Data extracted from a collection
────────────────────────────────────────

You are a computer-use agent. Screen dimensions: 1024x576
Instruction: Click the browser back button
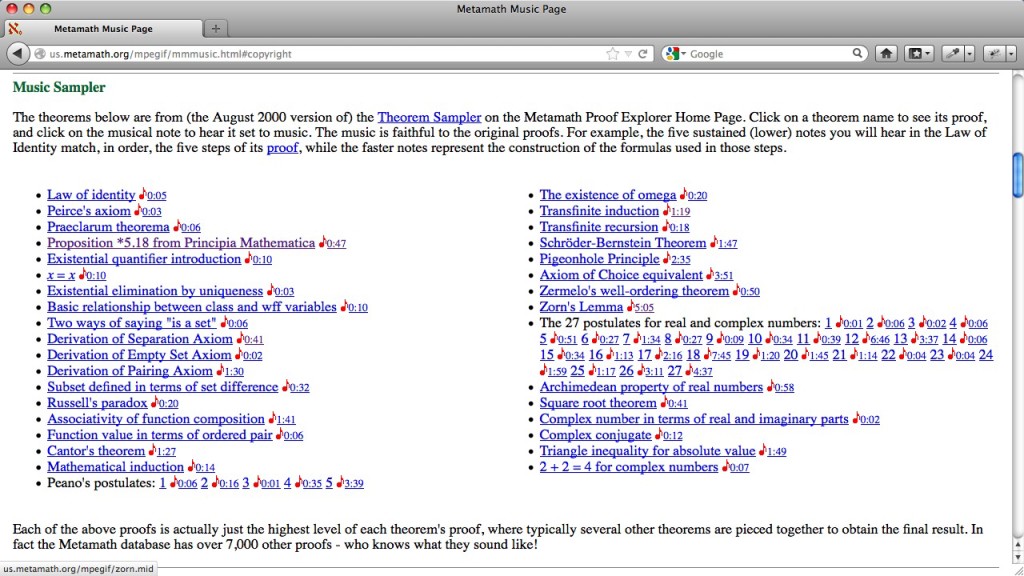tap(18, 54)
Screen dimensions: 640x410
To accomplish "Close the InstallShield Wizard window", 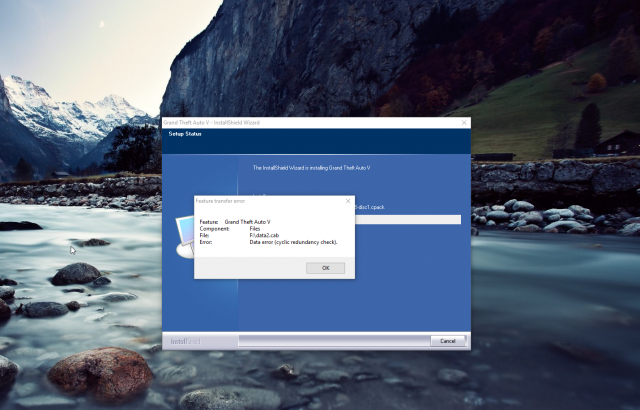I will point(464,122).
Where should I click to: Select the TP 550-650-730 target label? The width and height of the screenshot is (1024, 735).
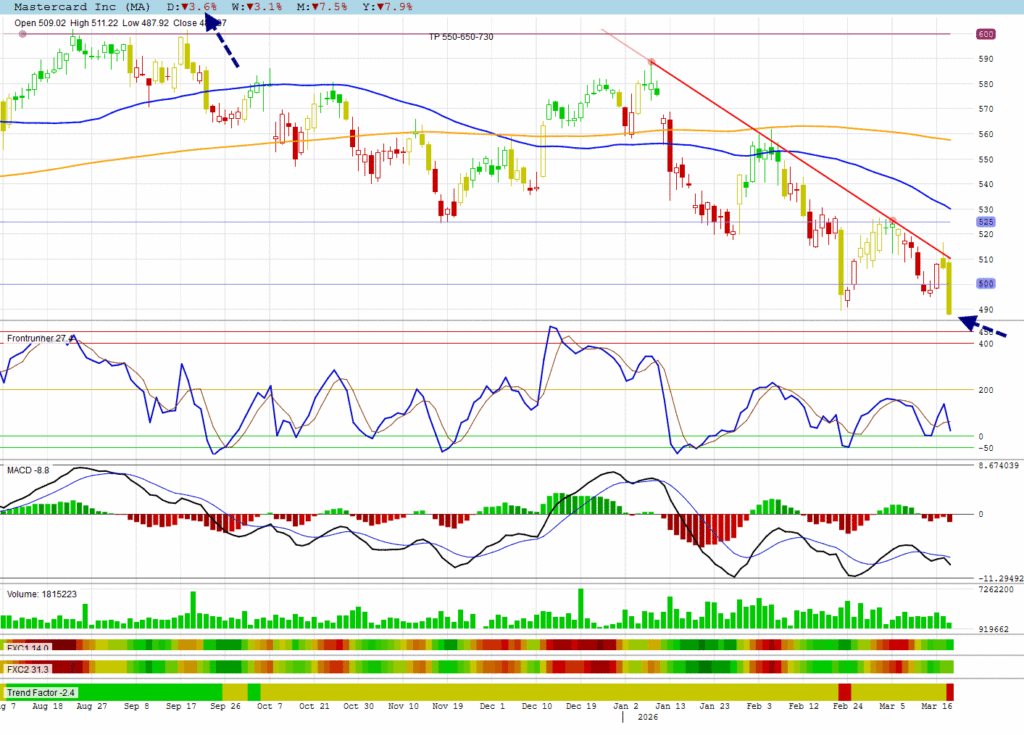(x=461, y=37)
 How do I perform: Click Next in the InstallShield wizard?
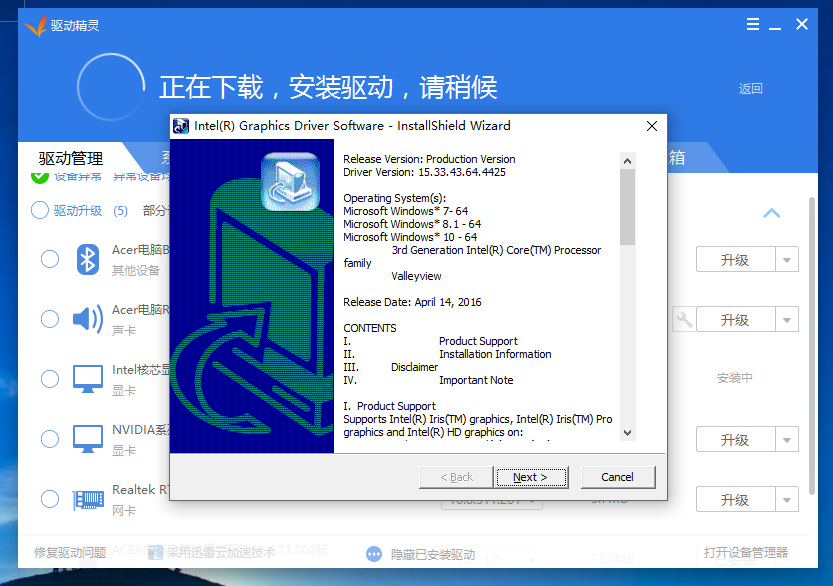(x=531, y=477)
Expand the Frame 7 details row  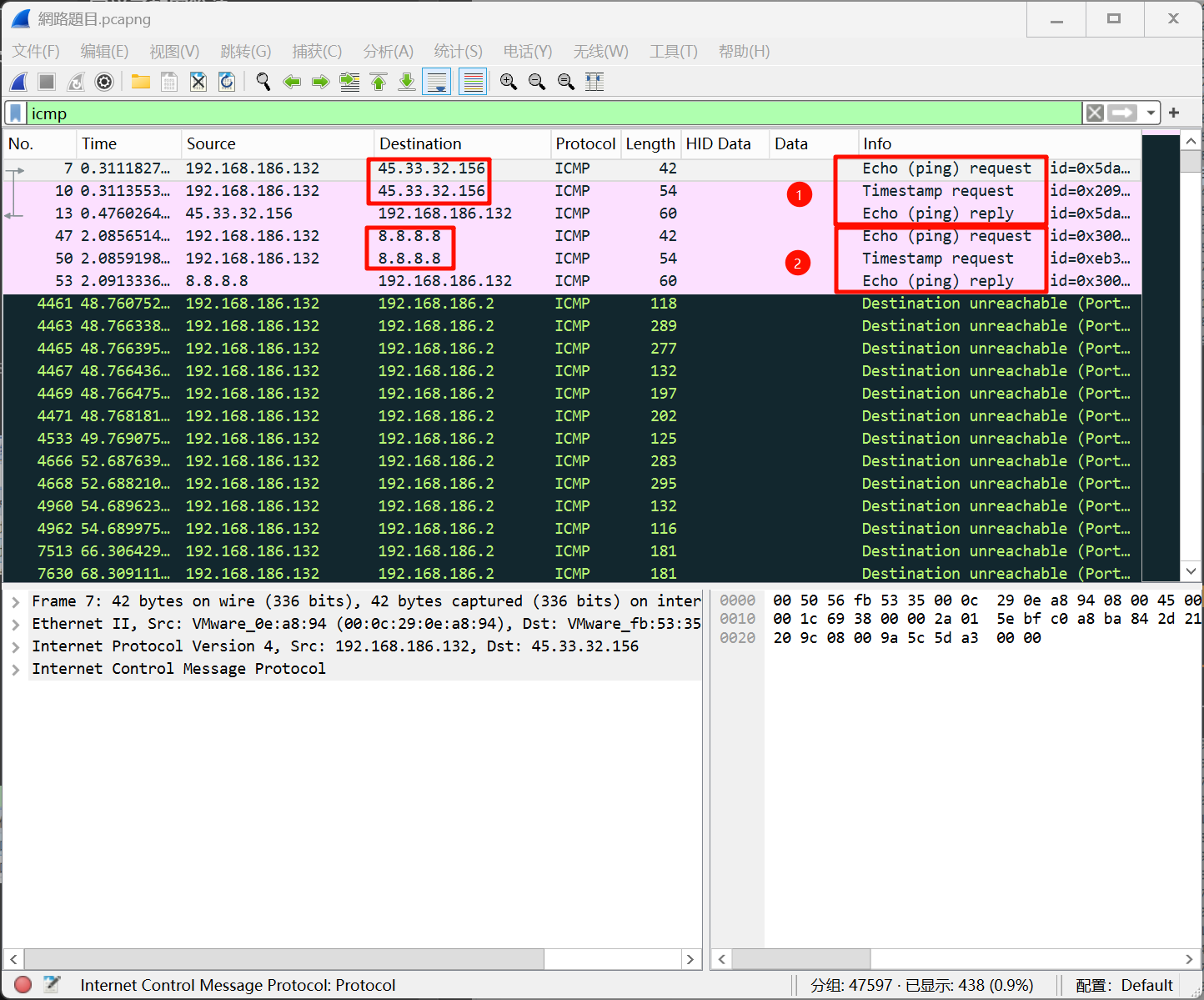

────────────────────────────────────────

» TASK OBJECTIVE:
Read the data above. Pull out each line in which the string "dimensions" appears.

» TASK ANSWER:
You are a computer-use agent. Screen dimensions: 1024x576
Screen dimensions: 640x410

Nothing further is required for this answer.